Public private partnership (PPP) refers to an arrangement between the government and the private sector, with the principal objective of providing public infrastructure, community facilities and other related services.
- Improving doctors’ conditions: Substantial improvements needed in the working conditions for doctors in government hospitals.
- The creation of an Indian Medical Service cadre as envisaged in the Civil Services Act of 1951.
- The govt. must raise public spending on health from 0.95% of GDP to 2.5% of GDP by 2024.
- Greater attention on the role of paramedics and frontline health workers in countering the pandemic
The primary health centres must be the central focus of public outlay. The private sector participation can be at other levels of speciality and at levels where they are better placed due to their innovative skills.
Image source: http://globalhealthgovernance.org/blog
The National Health Policy, 2017 (NHP, 2017)
- It aims at achieving universal health coverage and delivering quality health care services to all at affordable cost.

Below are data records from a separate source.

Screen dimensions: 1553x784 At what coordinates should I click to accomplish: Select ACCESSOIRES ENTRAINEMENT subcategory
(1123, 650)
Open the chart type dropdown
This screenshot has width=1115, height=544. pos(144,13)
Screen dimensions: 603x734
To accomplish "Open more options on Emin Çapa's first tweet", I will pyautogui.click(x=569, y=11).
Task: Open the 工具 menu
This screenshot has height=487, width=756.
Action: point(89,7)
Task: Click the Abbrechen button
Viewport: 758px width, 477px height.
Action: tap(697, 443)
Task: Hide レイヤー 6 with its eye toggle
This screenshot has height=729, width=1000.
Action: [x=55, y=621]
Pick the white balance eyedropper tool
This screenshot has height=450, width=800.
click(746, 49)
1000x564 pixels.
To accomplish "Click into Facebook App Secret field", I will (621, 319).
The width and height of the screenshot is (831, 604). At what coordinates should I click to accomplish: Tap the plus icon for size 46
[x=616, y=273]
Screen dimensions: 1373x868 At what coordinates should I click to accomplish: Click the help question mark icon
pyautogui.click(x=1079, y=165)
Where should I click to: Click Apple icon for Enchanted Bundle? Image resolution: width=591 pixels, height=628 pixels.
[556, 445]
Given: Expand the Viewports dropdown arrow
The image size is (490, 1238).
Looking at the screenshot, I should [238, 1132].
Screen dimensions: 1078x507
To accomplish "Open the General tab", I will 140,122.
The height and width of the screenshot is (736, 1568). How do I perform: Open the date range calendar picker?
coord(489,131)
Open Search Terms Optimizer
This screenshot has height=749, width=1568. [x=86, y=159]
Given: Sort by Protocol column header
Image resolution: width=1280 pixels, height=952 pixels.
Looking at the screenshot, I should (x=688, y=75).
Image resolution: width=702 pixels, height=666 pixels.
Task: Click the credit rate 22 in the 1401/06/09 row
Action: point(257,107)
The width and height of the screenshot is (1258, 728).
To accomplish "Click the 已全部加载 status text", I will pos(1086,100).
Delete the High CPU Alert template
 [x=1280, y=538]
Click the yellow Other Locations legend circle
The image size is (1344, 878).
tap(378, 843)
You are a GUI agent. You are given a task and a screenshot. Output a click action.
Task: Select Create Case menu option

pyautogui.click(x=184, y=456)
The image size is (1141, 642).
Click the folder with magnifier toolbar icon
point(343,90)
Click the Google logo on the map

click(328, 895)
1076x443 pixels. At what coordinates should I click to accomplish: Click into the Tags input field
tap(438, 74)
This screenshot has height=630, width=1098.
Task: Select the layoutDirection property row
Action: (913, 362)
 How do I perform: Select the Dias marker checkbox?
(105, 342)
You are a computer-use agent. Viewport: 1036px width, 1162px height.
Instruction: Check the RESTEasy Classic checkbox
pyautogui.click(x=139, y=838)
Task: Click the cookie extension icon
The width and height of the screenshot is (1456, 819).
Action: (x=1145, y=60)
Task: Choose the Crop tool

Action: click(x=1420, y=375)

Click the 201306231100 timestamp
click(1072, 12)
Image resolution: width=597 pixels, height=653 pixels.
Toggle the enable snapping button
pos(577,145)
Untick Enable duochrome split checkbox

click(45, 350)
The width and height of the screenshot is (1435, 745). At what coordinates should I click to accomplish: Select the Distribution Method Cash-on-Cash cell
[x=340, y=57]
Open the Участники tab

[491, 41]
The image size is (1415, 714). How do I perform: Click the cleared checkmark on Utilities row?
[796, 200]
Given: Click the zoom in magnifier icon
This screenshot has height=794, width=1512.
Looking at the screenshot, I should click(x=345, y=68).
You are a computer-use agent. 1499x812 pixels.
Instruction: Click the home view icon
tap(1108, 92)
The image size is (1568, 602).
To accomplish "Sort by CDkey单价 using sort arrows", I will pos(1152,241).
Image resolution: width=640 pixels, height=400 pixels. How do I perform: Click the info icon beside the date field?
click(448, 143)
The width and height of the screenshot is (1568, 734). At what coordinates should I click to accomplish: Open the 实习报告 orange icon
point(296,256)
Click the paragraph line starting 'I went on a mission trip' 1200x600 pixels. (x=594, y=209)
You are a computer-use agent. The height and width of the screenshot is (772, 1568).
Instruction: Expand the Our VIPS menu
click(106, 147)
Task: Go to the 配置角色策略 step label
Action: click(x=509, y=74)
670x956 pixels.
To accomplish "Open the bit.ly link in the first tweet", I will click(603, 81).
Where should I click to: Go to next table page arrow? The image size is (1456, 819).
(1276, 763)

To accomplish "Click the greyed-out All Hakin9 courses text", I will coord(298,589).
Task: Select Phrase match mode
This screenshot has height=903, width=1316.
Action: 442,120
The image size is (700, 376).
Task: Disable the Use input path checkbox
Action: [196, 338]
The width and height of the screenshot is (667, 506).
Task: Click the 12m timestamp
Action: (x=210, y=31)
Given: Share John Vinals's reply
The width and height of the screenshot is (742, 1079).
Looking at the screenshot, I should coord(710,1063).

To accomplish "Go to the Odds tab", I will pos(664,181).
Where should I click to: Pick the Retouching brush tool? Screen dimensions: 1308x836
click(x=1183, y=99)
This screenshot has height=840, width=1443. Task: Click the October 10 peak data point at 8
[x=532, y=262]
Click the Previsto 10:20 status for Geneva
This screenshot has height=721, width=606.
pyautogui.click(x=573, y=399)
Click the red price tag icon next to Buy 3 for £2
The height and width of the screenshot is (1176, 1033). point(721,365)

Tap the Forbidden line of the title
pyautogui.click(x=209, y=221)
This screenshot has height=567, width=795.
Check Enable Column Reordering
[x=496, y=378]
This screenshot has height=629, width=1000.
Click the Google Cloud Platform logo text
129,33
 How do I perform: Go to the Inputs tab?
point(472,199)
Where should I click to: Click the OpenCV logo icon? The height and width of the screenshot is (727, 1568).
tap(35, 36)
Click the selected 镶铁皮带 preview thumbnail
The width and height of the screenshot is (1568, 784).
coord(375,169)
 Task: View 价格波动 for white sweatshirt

Specific Quantitative Goals and Objectives
- Increase Life Expectancy at birth from 67.5 to 70 by 2025.
- Establish regular tracking of Disability Adjusted Life Years (DALY) Index as a measure of burden of disease and its trends by major categories by 2022.
- Reduction of TFR to 2.1 at national and sub-national level by 2025.
- Reduce Under Five Mortality Rate to 23 by 2025 and MMR from current levels to 100 by 2020.
- Reduce infant mortality rate to 28 by 2019.
- Reduce neonatal mortality to 16 and still birth rate to “single digit” by 2025.
- Achieve global target of 2020 which is also termed as target of 90:90:90, for HIV/AIDS i.e, - 90% of all people living with HIV know their HIV status, - 90% of all people diagnosed with HIV infection receive sustained antiretroviral therapy and 90% of all people receiving antiretroviral therapy will have viral suppression.
- Achieve and maintain elimination status of Leprosy by 2018, Kala-Azar by 2017 and Lymphatic Filariasis in endemic pockets by 2017.
- TB: To achieve and maintain a cure rate of >85% in new sputum positive patients for TB and reduce incidence of new cases, to reach elimination status by 2025.
- To reduce the prevalence of blindness to 0.25/ 1000 by 2025 and disease burden by one third from current levels.
- To reduce premature mortality from cardiovascular diseases, cancer, diabetes or chronic respiratory diseases by 25% by 2025.